### TEXTE D'ÉTUDE

Chronique Album
Date de sortie : 09.05.2025
Label : Metropolis Records
Rédigé par
Bertrand Corbaton, le 16 mai 2025
Cela commençait à faire quelques années que les nouvelles de Peter Murphy, ex-leader du groupe de darkwave Bauhaus, devenaient rares, et il fallait se retourner sur des albums live pour se rappeler au bon souvenir de l'emblématique chanteur. Il faut dire que la maladie de Peter n'a pas aidé l'artiste à faire parler de lui pour ses disques ces dernières années, et à l'image d'autres, un retour est déjà en soi une petite victoire pour l'homme.
Que peut-on attendre désormais d'un artiste dont la carrière est largement derrière lui, que cherche Peter dans ce nouvel album ? Certainement beaucoup de plaisir avec la sensation prégnante de ne plus avoir rien à prouver. Pour cette nouvelle aventure, il s'est entouré d'une belle armada, avec en premier lieu Youth, bassiste de Killing Joke de son état et producteur de talent qui a déjà officié sur Lion, il y a déjà onze ans, pour la dernière sortie solo de Peter Murphy.
L'exercice n'a pas dû être forcément facile à la production, pourtant, Youth parvient à donner un grain très uniforme à des chansons aux ambiances au final très hétérogènes. Souvent, les mélodies sont particulièrement soignées, comme sur ce Artroom Wonder, accompagnée par la basse de Justin Chancelor (Tool), pour une mélodie absolument remarquable. Peter fait jaillir la lumière de cette pièce sombre. Bien sûr d'aucuns pourront regretter la partie finale où le frontman semble refuser de quitter le micro et se lance dans une tirade vocale peut-être dispensable. Pourtant, l'ensemble rester debout et la chanson est bien trop prenante pour souffrir de l'exercice.

######

• CONSIGNES:
1) Recopiez le passage de la chronique qui commence par "L'exercice n'a pas" et se poursuit jusqu'à "souffrir de l'exercice.", en substituant "microphone" à "micro".
2) Relevez tous les noms de groupes de musique cités dans la chronique.
3) Poursuivez la chronique de l'album de Peter Murphy à partir de sa dernière phrase.
Les données ci-dessous n'ont aucun rapport avec la chronique.

### DONNÉES FOURNIES

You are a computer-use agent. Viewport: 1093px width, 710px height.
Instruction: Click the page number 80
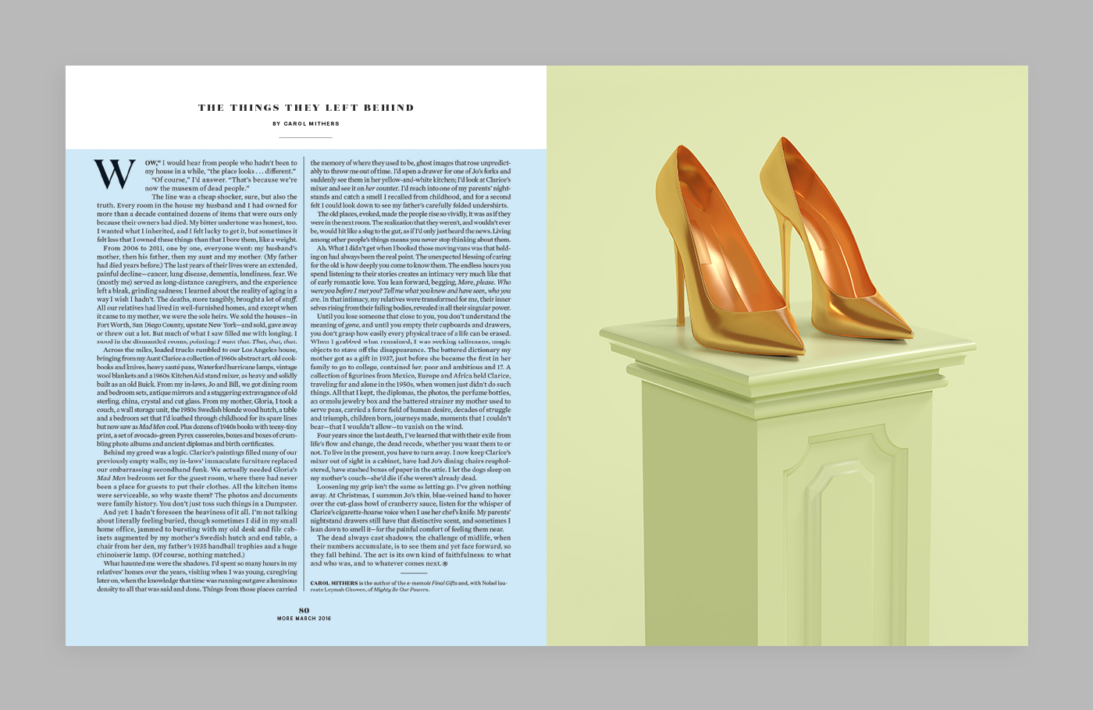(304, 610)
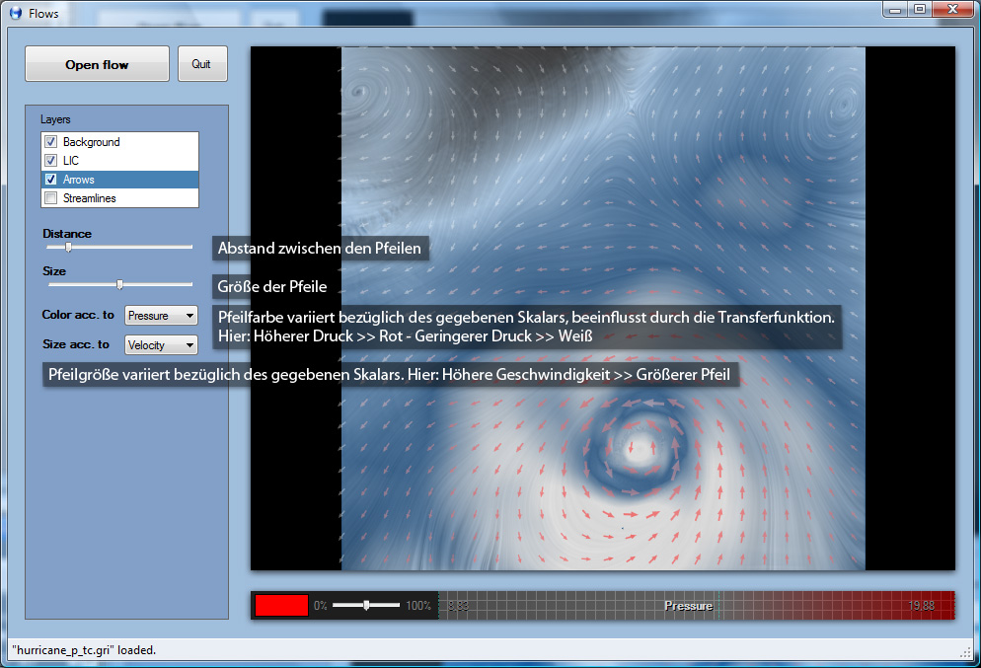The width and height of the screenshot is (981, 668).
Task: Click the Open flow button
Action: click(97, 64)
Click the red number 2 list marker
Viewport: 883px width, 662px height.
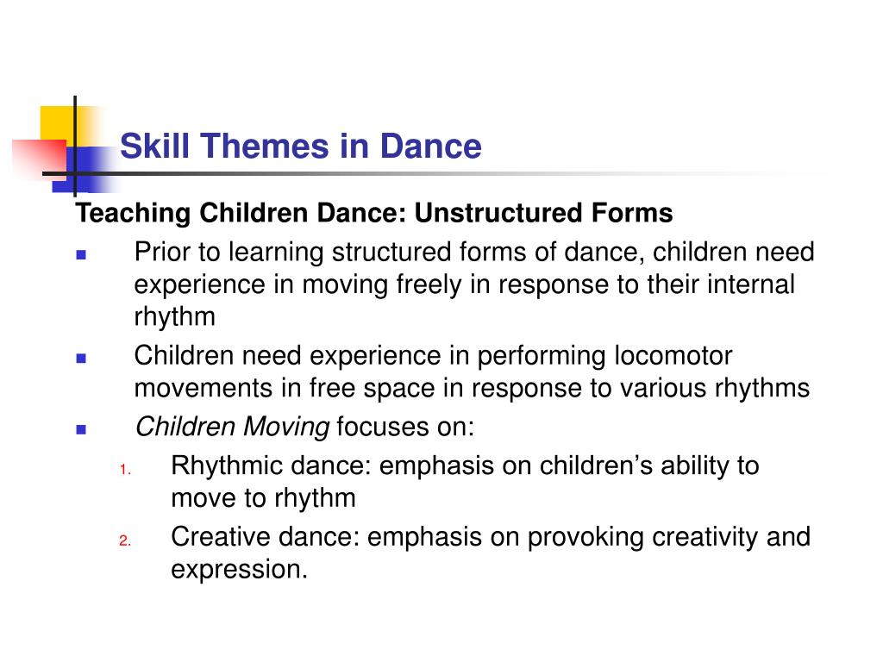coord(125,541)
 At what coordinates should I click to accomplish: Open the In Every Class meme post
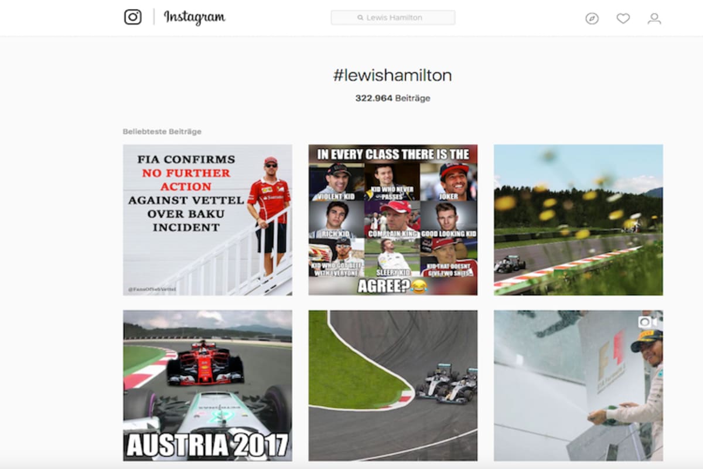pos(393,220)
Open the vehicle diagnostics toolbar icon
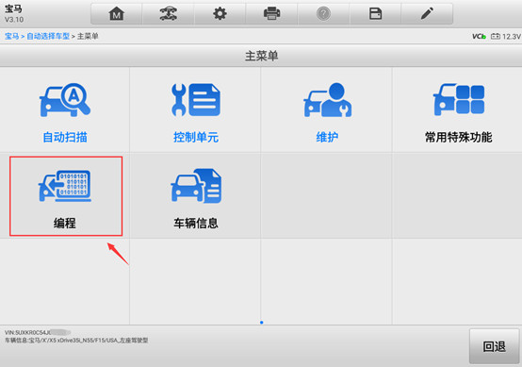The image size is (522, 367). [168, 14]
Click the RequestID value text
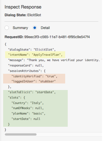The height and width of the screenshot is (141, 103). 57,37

######
### DONNÉES FOURNIES

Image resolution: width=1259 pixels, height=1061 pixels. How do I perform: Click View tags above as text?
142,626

######

• CORRIGÉ:
1)
L'exercice n'a pas dû être forcément facile à la production, pourtant, Youth parvient à donner un grain très uniforme à des chansons aux ambiances au final très hétérogènes. Souvent, les mélodies sont particulièrement soignées, comme sur ce Artroom Wonder, accompagnée par la basse de Justin Chancelor (Tool), pour une mélodie absolument remarquable. Peter fait jaillir la lumière de cette pièce sombre. Bien sûr d'aucuns pourront regretter la partie finale où le frontman semble refuser de quitter le microphone et se lance dans une tirade vocale peut-être dispensable. Pourtant, l'ensemble rester debout et la chanson est bien trop prenante pour souffrir de l'exercice.

2) Bauhaus, Killing Joke, Tool

3)
Malheureusement, The Meaning Of My Life ne parvient pas à soutenir un nouvel excès de zèle de Murphy, dont les postures de chanteur d'opéra ne peuvent être effacées par un morceau bien trop grandiloquent et emphatique qui fait basculer dans tout ce que les détracteurs de l'artiste peuvent lui reprocher. L'impression de loupé se retrouve également sur Soothsayer, assez peu intéressant avec son riff évident faussement subversif.
Les attitudes vocales très proches d'un David Bowie n'atténuent en rien la trop récurrente désagréable impression, et ne pas réussir à se départir du mimétisme entre les deux chanteurs risquent de faire passer ce Silver Shade pour un moment bien pénible. Le morceau éponyme est à cet égard un des exemples les plus frappant de cette problématique. Pour autant, ce n'est pas ici une découverte et il faudra vous y faire.
S'arrêter ici pourrait être tout à fait dommageable, et pour vous en convaincre, il faut réécouter le très froid et remarquable Swoon, en duo avec Trent Reznor. La seule présence du leader de Nine Inch Nails a de quoi aiguiser la curiosité et l'excitation de bon nombre d'entre vous, à raison, tant ce morceau sombre est réjouissant par sa structure, et son résultat final.
L'électronique Hot Roy a de quoi vous faire passer un bon moment avec son refrain haletant, pour un des titres les plus réussis de notre affaire. Le paysage change radicalement sur l'inspiré Time Waits et ses couleurs andalouses baignées d'influences arabes. Let The Flowers Grow, en duo avec Boy George, pourra agacer par sa facilité et ce côté assez salement kitsch mais il clôt comme un adieu de fin de film un album qui laissera en définitive une impression positive.
Bien entendu, il y aurait beaucoup à dire, et Silver Shade a peu de chance de faire changer d'avis les détracteurs de Peter Murphy et sa voix si particulière, ou trop calqué sur celle de qui vous savez. Bien sûr, on pourrait vite s'agacer des postures vocales de l'artiste et de ses envolées lyriques. Néanmoins, si Peter Murphy devait nous laisser avec Silver Shade en guise de dernière offrande, il serait difficile d'être déçu. Cet album est réussi, et pourrait être une belle pièce finale dans la carrière si riche d'un artiste clivant, décrié, mais aussi diablement important et marquant.